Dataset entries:
######
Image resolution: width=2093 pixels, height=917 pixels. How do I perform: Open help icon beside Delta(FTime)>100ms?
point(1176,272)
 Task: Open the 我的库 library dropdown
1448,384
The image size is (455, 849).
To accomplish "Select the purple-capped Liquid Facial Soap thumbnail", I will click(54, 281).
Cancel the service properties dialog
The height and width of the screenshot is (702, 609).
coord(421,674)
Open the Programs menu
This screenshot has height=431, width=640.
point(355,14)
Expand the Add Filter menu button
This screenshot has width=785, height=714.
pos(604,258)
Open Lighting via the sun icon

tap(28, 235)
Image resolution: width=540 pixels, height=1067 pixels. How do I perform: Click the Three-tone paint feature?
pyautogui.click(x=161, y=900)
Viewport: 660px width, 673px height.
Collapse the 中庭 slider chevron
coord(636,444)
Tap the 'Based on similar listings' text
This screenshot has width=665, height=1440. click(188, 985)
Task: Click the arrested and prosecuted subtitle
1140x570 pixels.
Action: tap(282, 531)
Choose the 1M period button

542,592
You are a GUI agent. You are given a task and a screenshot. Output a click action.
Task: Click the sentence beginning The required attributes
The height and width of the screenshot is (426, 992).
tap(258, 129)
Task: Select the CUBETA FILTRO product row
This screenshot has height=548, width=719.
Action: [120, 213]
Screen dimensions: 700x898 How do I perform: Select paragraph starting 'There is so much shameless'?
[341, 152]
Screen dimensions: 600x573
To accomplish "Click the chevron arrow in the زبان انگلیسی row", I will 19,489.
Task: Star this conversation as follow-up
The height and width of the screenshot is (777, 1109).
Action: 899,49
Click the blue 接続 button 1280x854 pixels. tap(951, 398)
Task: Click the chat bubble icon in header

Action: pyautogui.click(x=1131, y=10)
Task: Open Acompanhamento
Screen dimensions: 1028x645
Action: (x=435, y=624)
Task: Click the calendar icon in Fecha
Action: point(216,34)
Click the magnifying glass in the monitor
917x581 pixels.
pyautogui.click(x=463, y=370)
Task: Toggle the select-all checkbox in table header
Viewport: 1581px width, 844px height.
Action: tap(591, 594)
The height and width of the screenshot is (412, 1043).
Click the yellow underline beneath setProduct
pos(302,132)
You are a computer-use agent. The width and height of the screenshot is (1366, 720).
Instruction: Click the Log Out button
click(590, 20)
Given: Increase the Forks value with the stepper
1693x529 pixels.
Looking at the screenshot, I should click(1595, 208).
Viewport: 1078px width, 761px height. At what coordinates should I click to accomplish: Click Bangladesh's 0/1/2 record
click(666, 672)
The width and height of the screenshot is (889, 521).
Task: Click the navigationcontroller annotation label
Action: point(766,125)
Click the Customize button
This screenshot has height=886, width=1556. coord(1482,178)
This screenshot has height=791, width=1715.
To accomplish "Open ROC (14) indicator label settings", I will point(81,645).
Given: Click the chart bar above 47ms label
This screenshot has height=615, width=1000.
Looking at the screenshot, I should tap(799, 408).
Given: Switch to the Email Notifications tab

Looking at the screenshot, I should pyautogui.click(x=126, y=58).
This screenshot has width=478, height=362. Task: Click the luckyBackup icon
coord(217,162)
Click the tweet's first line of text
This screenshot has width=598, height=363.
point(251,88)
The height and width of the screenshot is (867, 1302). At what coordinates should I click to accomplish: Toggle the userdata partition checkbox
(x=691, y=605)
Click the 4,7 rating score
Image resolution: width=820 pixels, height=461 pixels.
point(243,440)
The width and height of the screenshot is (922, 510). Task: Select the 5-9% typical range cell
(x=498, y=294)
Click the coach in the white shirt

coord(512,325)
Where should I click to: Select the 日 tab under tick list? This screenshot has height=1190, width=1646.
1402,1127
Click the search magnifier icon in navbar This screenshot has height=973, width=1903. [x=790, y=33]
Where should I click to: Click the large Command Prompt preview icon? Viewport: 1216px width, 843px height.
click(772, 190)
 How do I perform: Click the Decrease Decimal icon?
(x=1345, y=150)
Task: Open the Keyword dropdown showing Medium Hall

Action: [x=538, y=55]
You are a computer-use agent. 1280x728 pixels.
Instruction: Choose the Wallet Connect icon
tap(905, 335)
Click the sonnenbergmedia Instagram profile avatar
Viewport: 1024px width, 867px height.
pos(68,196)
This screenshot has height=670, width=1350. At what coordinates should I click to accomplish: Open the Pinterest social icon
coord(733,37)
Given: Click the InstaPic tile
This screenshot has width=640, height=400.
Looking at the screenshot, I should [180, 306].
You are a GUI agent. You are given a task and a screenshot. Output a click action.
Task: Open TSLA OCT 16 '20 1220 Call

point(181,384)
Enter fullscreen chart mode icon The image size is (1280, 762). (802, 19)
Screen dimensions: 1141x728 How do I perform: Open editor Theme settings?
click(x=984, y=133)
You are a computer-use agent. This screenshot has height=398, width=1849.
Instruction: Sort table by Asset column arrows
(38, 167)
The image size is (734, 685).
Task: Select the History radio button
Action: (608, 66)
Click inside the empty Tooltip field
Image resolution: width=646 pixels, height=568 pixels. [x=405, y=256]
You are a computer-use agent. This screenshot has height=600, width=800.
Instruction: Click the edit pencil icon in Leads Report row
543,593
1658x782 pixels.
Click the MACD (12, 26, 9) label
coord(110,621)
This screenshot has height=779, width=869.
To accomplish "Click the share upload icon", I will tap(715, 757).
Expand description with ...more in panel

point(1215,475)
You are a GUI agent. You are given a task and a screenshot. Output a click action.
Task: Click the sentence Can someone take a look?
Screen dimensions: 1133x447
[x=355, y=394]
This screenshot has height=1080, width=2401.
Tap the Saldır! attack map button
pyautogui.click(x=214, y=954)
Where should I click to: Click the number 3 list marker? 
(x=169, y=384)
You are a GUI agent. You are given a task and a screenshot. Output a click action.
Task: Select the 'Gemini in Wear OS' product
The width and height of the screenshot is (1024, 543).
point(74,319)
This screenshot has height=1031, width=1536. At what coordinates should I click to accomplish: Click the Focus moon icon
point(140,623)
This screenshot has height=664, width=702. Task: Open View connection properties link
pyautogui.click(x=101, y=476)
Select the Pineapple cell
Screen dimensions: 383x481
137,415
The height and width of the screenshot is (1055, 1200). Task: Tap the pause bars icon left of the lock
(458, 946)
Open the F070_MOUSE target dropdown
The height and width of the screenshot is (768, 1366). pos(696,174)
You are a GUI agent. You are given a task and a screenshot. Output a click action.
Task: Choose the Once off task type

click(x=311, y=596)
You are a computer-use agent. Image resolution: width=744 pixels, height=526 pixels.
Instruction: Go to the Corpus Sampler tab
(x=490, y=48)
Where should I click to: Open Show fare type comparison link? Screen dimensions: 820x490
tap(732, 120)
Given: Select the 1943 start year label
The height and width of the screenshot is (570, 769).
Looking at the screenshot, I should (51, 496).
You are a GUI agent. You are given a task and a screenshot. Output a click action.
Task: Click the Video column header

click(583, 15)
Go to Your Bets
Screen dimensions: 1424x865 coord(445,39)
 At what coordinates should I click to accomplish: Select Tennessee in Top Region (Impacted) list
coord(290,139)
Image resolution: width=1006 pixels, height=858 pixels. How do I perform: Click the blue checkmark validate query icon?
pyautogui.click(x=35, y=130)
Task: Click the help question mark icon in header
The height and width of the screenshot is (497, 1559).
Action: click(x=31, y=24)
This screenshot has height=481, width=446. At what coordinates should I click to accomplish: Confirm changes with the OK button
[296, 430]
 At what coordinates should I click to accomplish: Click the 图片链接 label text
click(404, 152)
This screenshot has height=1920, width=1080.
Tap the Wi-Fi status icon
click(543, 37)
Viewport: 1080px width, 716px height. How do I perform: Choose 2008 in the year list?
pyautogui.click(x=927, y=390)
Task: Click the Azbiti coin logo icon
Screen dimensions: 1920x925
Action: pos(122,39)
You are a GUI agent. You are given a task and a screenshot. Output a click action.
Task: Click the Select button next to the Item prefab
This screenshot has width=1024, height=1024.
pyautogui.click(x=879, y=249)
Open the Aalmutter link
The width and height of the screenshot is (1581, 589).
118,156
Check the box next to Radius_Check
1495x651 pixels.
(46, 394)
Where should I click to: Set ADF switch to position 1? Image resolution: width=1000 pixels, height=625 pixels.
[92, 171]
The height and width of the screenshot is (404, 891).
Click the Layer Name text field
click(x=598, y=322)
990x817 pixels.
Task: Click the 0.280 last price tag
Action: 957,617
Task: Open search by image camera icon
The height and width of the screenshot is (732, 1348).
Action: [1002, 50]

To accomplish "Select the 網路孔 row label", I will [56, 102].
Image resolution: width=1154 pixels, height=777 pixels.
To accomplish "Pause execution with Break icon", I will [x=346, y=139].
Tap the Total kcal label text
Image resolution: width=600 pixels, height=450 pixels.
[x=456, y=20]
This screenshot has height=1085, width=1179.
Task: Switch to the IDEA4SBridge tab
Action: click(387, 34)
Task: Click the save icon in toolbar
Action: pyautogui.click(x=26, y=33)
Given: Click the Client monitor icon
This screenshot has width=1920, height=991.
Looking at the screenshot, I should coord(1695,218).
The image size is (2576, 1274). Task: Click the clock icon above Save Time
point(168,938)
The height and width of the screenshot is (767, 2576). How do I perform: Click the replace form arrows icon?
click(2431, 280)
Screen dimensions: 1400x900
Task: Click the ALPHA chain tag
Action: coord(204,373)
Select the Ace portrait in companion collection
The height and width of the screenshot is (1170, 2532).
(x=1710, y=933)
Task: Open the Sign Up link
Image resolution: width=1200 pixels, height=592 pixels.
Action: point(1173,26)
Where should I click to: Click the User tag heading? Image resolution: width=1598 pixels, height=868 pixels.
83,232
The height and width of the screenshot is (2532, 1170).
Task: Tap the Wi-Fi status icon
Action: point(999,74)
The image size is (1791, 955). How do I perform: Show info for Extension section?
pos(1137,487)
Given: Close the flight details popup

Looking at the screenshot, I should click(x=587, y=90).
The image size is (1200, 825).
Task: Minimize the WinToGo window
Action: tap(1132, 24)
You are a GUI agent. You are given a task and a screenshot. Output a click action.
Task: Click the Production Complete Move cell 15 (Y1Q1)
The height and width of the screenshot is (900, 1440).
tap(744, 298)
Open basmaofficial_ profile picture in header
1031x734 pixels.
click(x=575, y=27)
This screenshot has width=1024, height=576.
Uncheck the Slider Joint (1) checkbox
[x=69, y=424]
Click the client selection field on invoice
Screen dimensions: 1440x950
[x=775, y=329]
######
#### Assignment
Return the lines from the line containing "Task: Click the Production" to the end of the entries above, exactly as they appear and with no other output.

#### Answer for the task
Task: Click the Production Complete Move cell 15 (Y1Q1)
The height and width of the screenshot is (900, 1440).
tap(744, 298)
Open basmaofficial_ profile picture in header
1031x734 pixels.
click(x=575, y=27)
This screenshot has width=1024, height=576.
Uncheck the Slider Joint (1) checkbox
[x=69, y=424]
Click the client selection field on invoice
Screen dimensions: 1440x950
[x=775, y=329]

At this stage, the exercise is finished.